[Problem]
Copy the items from the line containing "Task: Switch to Step 1 - Trigger tab" through the end of the items, requests included, and multiply every number in their answers (the click coordinates and viewport dimensions) by 1.75, rounding to whole numbers with halves rounded up. Leave the pictures out.

start Records provided

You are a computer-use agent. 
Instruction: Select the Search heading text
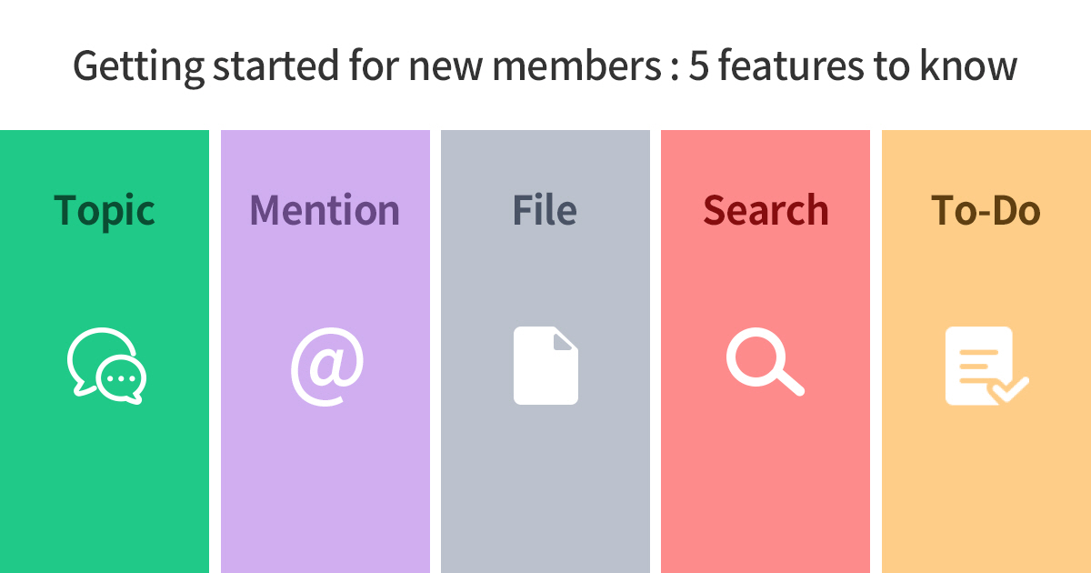coord(766,210)
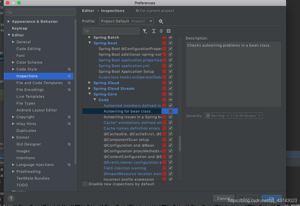Expand the Spring Cloud inspection group

[90, 83]
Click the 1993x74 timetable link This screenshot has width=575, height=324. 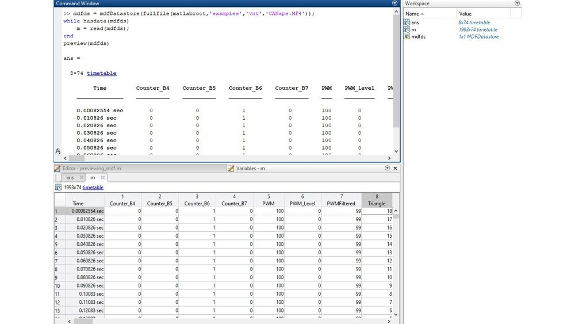(x=93, y=188)
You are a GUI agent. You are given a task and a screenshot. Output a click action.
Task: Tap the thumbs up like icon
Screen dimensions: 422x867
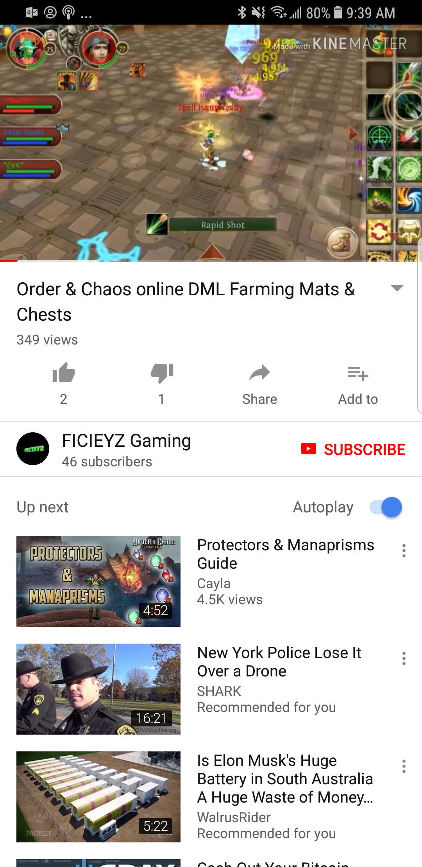click(x=64, y=373)
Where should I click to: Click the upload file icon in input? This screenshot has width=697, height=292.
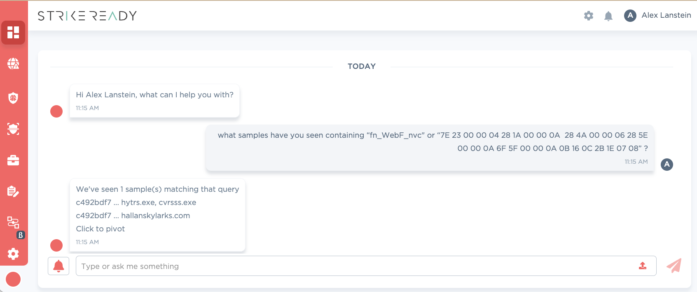point(643,266)

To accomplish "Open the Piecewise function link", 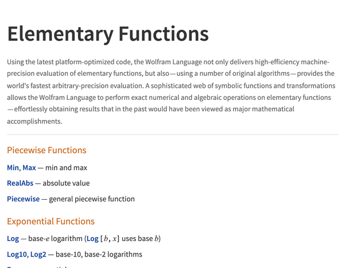I will point(24,199).
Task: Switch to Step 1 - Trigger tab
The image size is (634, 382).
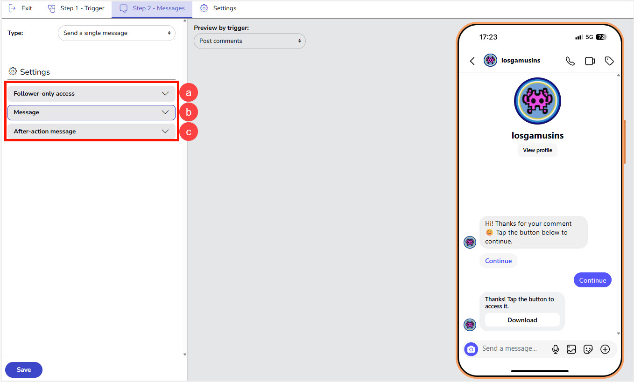Action: (76, 8)
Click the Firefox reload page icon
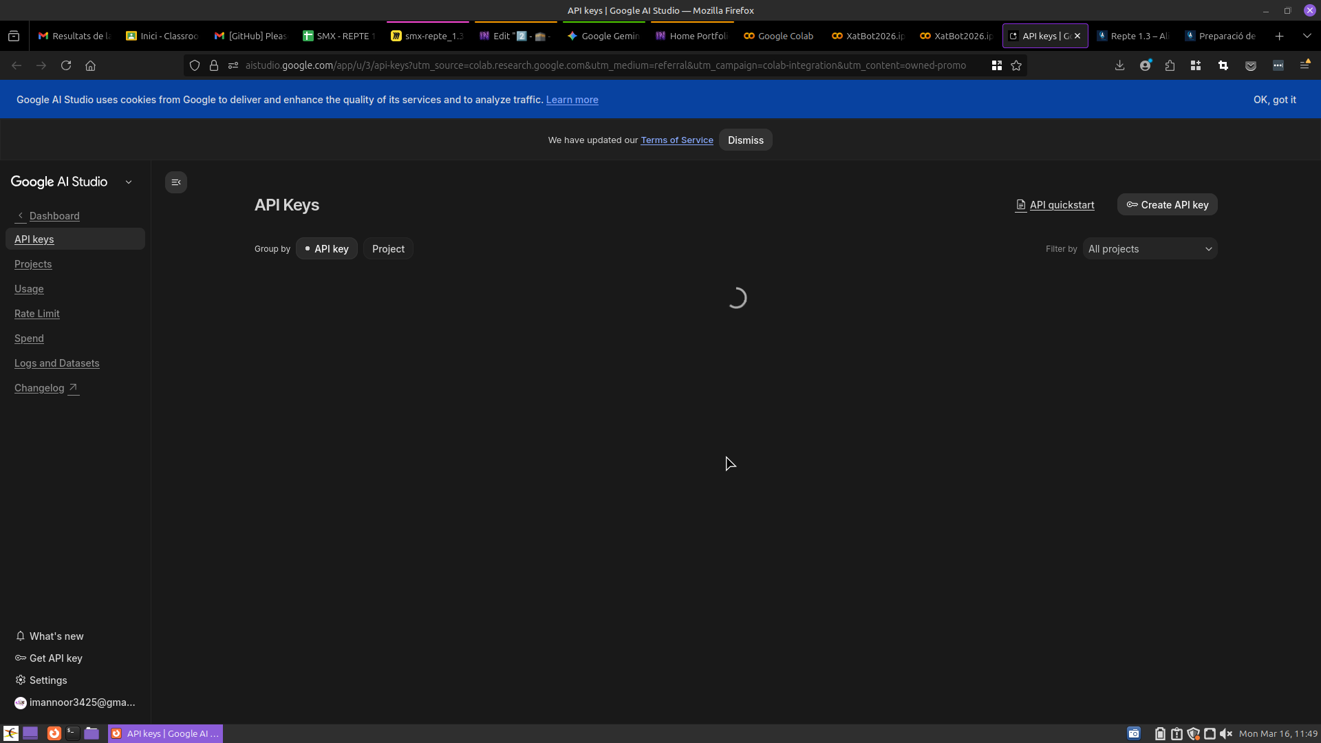Viewport: 1321px width, 743px height. pyautogui.click(x=66, y=65)
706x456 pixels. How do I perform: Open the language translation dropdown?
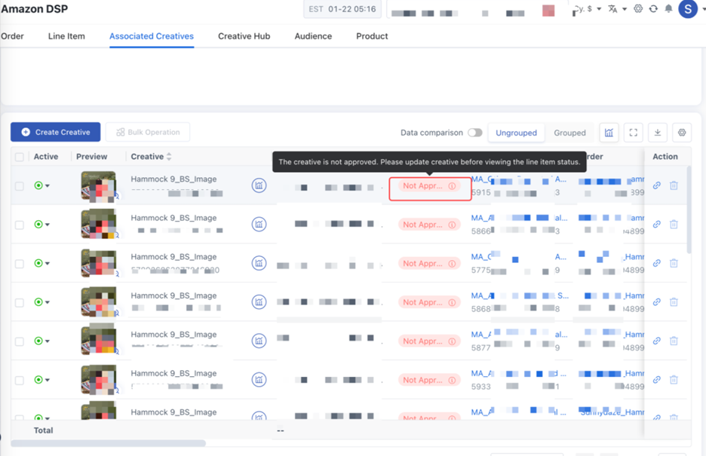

end Records provided

[In response]
Task: Switch to Step 1 - Trigger tab
The image size is (634, 382).
Action: (133, 14)
Click the Firefox reload page icon
Viewport: 2312px width, 1300px height. pyautogui.click(x=116, y=114)
706x456 pixels. How do I perform: Open the language translation dropdown?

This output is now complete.